Get-Disk | Where-Object {($_.Location -split ' ' )[-1] -eq ${lun_id}} | Initialize-Disk -PartitionStyle ${format_style} -PassThru | New-Partition -UseMaximumSize -DriveLetter ${drive_letter} | Format-Volume -FileSystem NTFS -NewFileSystemLabel ${disk_label} -Confirm:$false

This template gets rendered for every disk that has a disk_drive_letter assigned.

data "template_file" "diskpart_windows" {
  for_each = {
    for disk_config in local.disk_config : "${disk_config.disk_number}" => disk_config
    if disk_config.disk_drive_letter != null
  }
  template = "${file("${path.module}/scripts/FormatDisk.ps1")}"
  vars = {
    lun_id = 10 + each.value.disk_number
    format_style = each.value.disk_file_system
    drive_letter = each.value.disk_drive_letter
    disk_label = each.value.disk_label
  }
}

Another locals block is used to flatten all templates:

locals {
	rendered_diskpart_list = flatten([
	    for template in data.template_file.diskpart_windows : {
	        rendered = template.rendered
	    }])
}

NOTE: Azure only allows one CustomScriptExtension resource. Therefor, the templates need to be concatenated into a single file.

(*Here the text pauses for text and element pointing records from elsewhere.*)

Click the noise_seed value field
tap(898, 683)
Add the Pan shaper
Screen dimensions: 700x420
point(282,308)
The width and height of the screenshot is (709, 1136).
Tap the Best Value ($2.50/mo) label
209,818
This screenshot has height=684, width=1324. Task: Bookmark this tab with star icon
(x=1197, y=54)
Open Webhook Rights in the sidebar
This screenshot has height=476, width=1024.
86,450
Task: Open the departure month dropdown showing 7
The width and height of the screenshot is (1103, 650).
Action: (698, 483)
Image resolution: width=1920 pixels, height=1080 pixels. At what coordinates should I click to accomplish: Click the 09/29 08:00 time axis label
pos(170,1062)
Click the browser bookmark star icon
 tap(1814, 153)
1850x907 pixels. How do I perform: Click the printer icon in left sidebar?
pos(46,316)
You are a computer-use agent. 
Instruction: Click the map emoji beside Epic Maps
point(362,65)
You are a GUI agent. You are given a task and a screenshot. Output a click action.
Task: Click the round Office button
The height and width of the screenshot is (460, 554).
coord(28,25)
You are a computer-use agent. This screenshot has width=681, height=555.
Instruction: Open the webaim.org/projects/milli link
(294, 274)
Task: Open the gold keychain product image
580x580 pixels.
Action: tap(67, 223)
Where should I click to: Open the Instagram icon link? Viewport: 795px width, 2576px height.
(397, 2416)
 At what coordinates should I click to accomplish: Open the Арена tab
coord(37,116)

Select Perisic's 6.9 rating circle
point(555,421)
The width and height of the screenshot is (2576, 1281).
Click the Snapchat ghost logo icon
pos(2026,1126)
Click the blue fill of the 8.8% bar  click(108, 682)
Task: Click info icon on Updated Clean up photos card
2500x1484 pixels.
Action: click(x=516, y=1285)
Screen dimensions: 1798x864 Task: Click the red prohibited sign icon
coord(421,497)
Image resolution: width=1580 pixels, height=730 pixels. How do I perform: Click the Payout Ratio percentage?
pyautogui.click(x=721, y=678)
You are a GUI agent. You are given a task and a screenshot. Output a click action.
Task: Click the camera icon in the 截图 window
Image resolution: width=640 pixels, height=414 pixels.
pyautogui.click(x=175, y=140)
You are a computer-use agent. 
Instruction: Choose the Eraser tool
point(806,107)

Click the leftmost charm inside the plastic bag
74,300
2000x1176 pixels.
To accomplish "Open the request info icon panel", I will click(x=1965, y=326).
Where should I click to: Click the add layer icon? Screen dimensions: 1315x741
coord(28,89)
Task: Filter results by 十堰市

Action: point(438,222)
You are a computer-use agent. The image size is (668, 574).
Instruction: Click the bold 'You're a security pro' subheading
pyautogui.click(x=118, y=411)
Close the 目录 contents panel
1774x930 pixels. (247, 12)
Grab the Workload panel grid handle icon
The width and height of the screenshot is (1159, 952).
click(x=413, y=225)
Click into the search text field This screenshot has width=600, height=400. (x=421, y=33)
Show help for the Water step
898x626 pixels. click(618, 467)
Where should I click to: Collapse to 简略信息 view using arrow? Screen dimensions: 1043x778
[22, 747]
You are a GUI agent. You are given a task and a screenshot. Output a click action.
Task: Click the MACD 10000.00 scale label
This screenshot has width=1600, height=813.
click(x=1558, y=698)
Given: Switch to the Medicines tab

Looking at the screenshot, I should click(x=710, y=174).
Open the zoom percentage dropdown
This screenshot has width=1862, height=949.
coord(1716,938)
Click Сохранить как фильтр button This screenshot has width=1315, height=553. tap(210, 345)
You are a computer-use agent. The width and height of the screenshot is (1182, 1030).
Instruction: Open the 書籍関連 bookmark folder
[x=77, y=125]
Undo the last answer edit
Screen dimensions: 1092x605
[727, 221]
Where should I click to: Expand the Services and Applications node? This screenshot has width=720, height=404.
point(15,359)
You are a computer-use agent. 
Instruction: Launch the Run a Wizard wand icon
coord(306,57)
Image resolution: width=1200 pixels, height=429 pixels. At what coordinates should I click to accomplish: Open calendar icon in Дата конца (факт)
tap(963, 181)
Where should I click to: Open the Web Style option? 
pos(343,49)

Creating the Script Resource

As a last step, all rendered template files will be base64-encoded and wrapped within a CustomScriptResource

resource "azurerm_virtual_machine_extension" "disk_init" {
  count                = try(data.template_file.diskpart_windows, null) != null ? 1 : 0
  name                 = "vm-disk-init-ext"
  virtual_machine_id   = azurerm_windows_virtual_machine.vm.id
  publisher                  = "Microsoft.Compute"
  type                       = "CustomScriptExtension"
  type_handler_version       = "1.9"
  auto_upgrade_minor_version = "true"

  settings = <<SETTINGS
    {
          "commandToExecute": "powershell -command \"[System.Text.Encoding]::UTF8.GetString([System.Convert]::FromBase64String('${base64encode(join("\n",local.rendered_diskpart_list.*.rendered))}')) | Out-File -filepath FormatDisk.ps1\" && powershell -ExecutionPolicy Unrestricted -File FormatDisk.ps1"
    }
SETTINGS

  tags = var.tags
  depends_on = [
    azurerm_virtual_machine_data_disk_attachment.vm-disk,
    azurerm_virtual_machine_extension.vm-domjoin
  ]
}

Wrapping things up

It's getting messy sometimes when integrating IaC and CaC solutions like Terraform, Ansible or DSC as there is always need for interaction or data exchange.

Generally speaking, most actions that happen from within a given resource should be managed using a CaC tool, but there are exceptions to the rule as shown in this post.